Insieme all’on. Mantovano interverranno alla cerimonia il sindaco di Bitonto, Raffaele Valla, il prefetto di Bari, Carlo Schilardi, il procuratore capo del Tribunale di Trani, Carlo Maria Capristo, il questore di Bari, Giorgio Manari, e la sorella di Michele Tatulli, Grazia.
La deliberazione della giunta Valla, relatore il vicesindaco Domenico Damascelli, che ha omaggiato la memoria di Michele Tatulli risale al dicembre 2009; l’intitolazione cade nel 30° anniversario dell’agguato terroristico costato la vita al giovane poliziotto bitontino, che commosse tutta la comunità cittadina.
Il programma della cerimonia di lunedì, organizzata dal Comune di Bitonto con la collaborazione di Polizia di Stato, ANPS – Sezione “Michele Tatulli” di Bitonto e Associazione nazionale vittime del dovere d’Italia, prevede il raduno nella IV traversa di via Durazzo delle autorità e dei rappresentanti di istituzioni e associazioni di polizia, il minuto di silenzio suonato dalla Banda della Polizia di Stato di Bari, il picchetto d’onore, lo scoprimento della targa stradale e la deposizione di una corona d’alloro.

Caduto nel compimento del proprio dovere

Le Brigate rosse (colonna “Walter Alasia”) l’8 gennaio 1980 uccidono in un vile agguato tre appartenenti alla Pubblica Sicurezza: la guardia Michele Tatulli, l'appuntato Antonio Cestari, il brigadiere Rocco Santoro.
Questa la ricostruzione dei fatti, come riferita in Aula alla Camera dei deputati dall’allora Ministro dell’Interno, Virginio Rognoni, nella seduta dell’8 gennaio 1980.

"Verso le 8,30 i tre militari, addetti alla squadra informativa del commissariato di pubblica sicurezza Ticinese, a bordo di una autovettura FIAT Ritmo con targa civile stavano raggiungendo l'istituto scolastico Feltrinelli, in via Pestalozzi, per un normale servizio di vigilanza. Dopo aver percorso viale Cassola, all'altezza dell'incrocio con via Schivano, la macchina è stata affiancata da una autovettura FIAT 128 di colore bianco.
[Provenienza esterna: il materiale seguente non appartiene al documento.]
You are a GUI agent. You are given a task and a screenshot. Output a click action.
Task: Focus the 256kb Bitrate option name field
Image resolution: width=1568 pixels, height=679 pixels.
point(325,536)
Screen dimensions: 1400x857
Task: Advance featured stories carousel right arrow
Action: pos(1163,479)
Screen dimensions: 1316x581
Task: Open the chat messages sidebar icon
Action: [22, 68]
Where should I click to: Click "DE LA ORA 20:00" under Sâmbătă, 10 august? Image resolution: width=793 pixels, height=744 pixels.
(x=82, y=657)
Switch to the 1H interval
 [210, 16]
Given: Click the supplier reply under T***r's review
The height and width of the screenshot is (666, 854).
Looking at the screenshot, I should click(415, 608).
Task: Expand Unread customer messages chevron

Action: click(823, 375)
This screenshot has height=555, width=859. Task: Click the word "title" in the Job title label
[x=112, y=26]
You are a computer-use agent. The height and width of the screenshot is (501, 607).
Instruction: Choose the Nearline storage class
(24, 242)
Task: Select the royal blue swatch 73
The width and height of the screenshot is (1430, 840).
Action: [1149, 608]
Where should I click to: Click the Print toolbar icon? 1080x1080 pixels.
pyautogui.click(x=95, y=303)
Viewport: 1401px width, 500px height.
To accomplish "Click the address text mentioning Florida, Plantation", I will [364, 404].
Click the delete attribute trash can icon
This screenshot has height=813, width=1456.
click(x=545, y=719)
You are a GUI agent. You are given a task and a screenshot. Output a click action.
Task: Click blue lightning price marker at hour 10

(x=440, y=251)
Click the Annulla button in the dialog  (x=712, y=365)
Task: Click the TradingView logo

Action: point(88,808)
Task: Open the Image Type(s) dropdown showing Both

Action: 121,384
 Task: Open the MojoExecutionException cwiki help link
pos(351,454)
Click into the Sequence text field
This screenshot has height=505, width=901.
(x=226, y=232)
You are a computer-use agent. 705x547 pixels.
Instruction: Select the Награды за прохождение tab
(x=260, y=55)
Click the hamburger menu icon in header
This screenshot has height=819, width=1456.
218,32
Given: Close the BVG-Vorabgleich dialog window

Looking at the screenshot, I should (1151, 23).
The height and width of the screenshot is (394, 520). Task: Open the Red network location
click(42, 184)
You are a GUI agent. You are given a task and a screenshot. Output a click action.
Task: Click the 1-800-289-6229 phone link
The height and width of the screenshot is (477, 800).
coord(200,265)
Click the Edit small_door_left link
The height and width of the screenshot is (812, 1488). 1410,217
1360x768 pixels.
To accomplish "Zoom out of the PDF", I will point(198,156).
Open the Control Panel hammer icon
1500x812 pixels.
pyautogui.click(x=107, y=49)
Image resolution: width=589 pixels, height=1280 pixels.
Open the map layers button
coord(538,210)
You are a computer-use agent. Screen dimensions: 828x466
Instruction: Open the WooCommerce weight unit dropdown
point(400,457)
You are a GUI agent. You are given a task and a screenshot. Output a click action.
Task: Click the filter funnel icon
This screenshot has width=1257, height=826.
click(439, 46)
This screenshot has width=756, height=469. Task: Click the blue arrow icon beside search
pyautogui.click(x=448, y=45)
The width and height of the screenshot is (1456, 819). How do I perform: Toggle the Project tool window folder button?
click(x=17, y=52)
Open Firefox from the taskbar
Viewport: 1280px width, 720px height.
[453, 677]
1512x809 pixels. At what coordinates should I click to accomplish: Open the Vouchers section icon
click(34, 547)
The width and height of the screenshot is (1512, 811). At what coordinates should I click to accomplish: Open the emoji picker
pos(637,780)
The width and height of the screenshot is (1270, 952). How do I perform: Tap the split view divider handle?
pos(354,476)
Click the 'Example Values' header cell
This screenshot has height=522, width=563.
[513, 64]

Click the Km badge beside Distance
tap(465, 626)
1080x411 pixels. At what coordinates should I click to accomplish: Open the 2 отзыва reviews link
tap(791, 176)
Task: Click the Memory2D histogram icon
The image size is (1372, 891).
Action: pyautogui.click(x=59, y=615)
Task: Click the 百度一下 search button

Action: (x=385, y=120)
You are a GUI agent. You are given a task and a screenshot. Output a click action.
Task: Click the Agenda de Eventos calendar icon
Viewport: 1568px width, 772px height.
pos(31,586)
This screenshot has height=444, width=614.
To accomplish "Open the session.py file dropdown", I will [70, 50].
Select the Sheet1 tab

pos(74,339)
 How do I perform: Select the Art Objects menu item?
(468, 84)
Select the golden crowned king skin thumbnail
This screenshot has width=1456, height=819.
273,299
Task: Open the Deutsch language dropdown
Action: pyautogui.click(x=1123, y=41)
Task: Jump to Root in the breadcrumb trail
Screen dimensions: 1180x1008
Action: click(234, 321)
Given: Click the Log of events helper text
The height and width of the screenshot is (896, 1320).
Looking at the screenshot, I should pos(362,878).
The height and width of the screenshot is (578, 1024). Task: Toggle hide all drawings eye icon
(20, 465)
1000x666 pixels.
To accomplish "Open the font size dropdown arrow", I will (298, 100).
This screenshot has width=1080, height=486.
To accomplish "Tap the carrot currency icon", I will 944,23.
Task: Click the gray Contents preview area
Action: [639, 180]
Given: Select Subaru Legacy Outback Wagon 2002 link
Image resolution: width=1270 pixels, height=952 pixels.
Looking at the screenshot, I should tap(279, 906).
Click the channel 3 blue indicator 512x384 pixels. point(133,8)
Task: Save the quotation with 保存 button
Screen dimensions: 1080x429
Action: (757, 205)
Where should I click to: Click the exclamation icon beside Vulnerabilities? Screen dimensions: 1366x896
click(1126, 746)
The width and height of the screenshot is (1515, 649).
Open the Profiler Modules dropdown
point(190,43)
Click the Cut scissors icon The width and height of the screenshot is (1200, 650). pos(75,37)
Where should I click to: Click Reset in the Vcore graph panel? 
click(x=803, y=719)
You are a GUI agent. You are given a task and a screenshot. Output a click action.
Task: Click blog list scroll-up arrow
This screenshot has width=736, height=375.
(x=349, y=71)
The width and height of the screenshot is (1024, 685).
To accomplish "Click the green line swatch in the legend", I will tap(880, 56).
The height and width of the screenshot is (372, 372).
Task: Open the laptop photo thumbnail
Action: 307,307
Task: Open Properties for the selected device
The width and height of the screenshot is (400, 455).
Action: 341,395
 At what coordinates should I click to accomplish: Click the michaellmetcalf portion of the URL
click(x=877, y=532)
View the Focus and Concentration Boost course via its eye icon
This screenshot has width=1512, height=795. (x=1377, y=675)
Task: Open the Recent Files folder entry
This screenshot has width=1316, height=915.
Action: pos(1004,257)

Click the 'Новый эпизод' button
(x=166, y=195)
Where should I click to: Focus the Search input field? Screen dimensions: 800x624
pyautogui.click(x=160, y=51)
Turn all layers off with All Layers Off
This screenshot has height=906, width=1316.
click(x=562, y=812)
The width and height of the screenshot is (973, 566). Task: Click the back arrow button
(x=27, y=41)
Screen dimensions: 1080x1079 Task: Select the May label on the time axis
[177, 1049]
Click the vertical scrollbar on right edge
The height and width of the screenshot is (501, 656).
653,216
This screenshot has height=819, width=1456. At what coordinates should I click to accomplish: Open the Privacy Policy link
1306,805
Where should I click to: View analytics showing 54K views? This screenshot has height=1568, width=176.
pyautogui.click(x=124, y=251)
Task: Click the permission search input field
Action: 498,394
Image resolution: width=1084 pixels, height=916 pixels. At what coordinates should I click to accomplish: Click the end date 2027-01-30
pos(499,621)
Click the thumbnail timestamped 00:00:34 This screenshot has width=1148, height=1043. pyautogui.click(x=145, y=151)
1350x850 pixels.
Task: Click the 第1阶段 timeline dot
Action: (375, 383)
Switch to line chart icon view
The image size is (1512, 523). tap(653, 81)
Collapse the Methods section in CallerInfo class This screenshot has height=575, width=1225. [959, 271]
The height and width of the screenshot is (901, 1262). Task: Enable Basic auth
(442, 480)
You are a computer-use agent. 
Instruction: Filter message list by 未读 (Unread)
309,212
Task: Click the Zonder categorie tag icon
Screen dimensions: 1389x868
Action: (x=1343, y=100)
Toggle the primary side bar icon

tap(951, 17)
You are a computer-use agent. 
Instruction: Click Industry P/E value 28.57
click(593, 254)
Nel momento in cui la Ritmo si immetteva in tale strada, è stata superata dalla FIAT 128 che, a circa quindici metri dal ponte delle ferrovie, che sovrasta la strada, si fermava improvvisamente costringendo la vettura della polizia ad arrestarsi. Nello stesso istante tre giovani, di cui due con il volto coperto da un passamontagna, provenienti da sinistra rispetto alla direzione di marcia dell'autovettura, si schieravano a semicerchio intorno alla Ritmo, contro la quale aprivano simultaneamente il fuoco. Subito dopo salivano sulla 128, che si allontanava velocemente. Appena segnalato il fatto, funzionari e militari della questura raggiungevano il luogo dell'eccidio, ove gravava una fitta nebbia, e trovavano i tre militari colpiti a morte nelle parti alte del corpo, l'autovettura danneggiata nelle portiere, al parabrezza e ai vetri. Sul terreno venivano trovati trenta bossoli calibro 9 e un caricatore pieno. Altri bossoli venivano rinvenuti all'interno dell'autovettura. A circa 500 metri, in via Ponti, veniva rinvenuta, abbandonata dagli aggressori, la FIAT 128, rubata nel mese di dicembre, con targa risultata sottratta ad altra vettura. Dai fori rilevati sul parabrezza anteriore della Ritmo si ha motivo di ritenere che sia stato usato per l'aggressione un mitra. L'attentato è stato rivendicato, alle 10 circa, dalle Brigate rosse con una telefonata anonima al Corriere d'informazione con il seguente messaggio: «Abbiamo eliminato un nucleo in abiti civili, addetto al controllo delle fabbriche e delle scuole»".

Michele Tatulli era nato a Bitonto il 28 agosto 1955 da famiglia di umili origini. Ben presto, innamorato degli ideali di lealtà allo Stato, si era arruolato in Polizia. Era in servizio a Milano dal 1973.

” Esempio di elette virtù civiche

Nel 2004 il Ministro dell’Interno, Giuseppe Pisanu, conferisce a Michele Tatulli la medagli d’oro al merito civile.